### WHAT YOU ARE ASKED TO DO
Retype every line of the listing below without changing a character, and omit the pictures.
Begin ENTRIES
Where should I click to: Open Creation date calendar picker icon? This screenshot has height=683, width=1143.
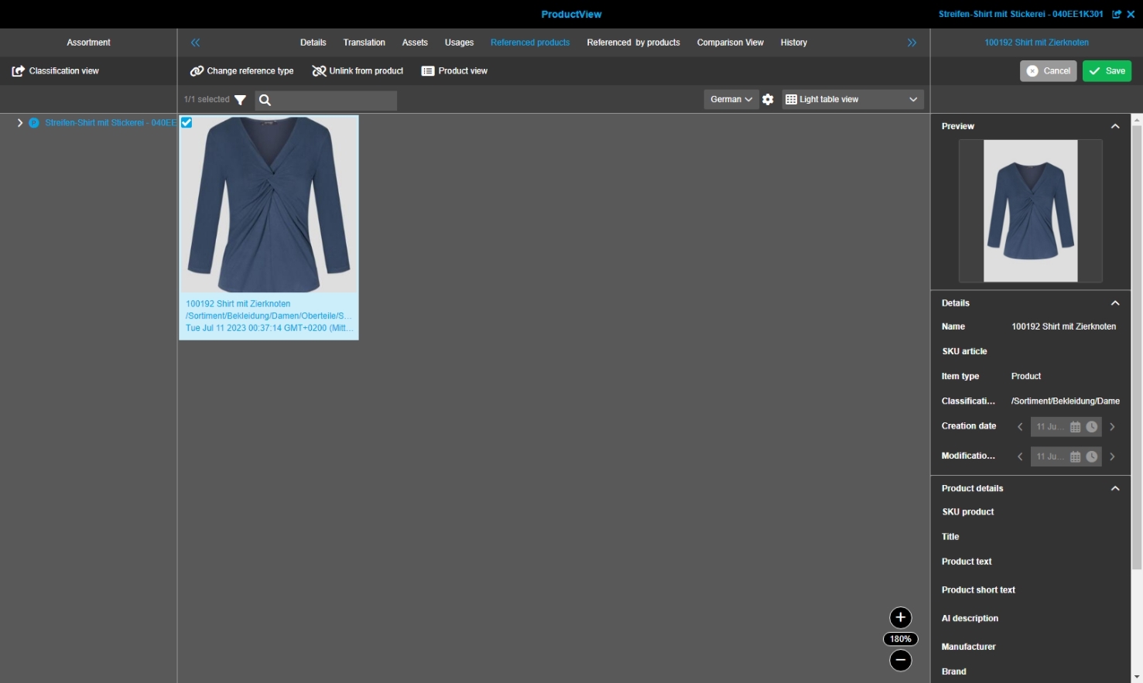coord(1075,427)
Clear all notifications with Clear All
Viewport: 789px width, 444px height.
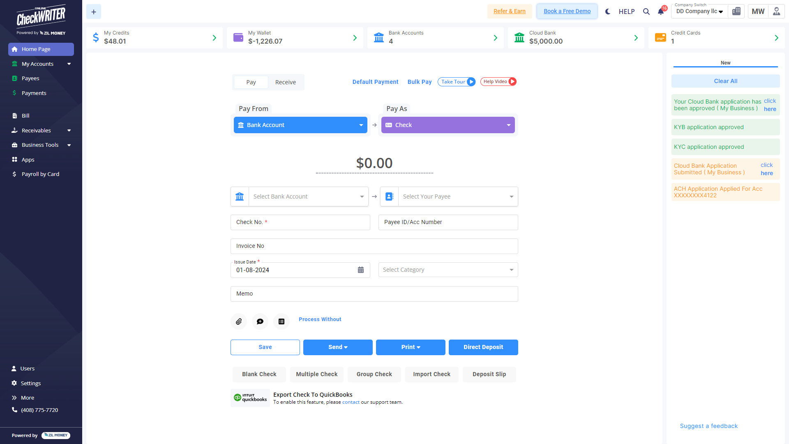coord(725,81)
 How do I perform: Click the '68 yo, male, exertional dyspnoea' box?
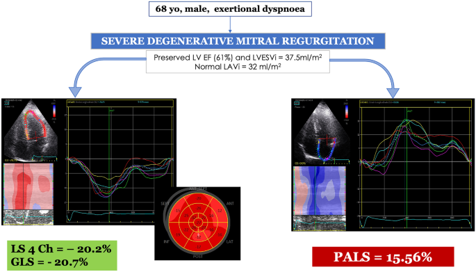pyautogui.click(x=230, y=9)
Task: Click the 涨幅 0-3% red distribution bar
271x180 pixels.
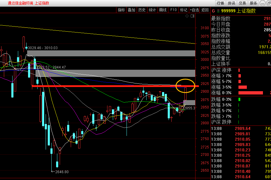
End ENTRIES
### OUTPUT FOR THIS TASK
Where should I click to: Open Creation date calendar picker icon? This screenshot has height=683, width=1143.
coord(1075,427)
Clear all notifications with Clear All
Viewport: 789px width, 444px height.
coord(725,81)
 How do I perform: Click the '68 yo, male, exertional dyspnoea' box?
pyautogui.click(x=230, y=9)
Task: Click the 涨幅 0-3% red distribution bar
271x180 pixels.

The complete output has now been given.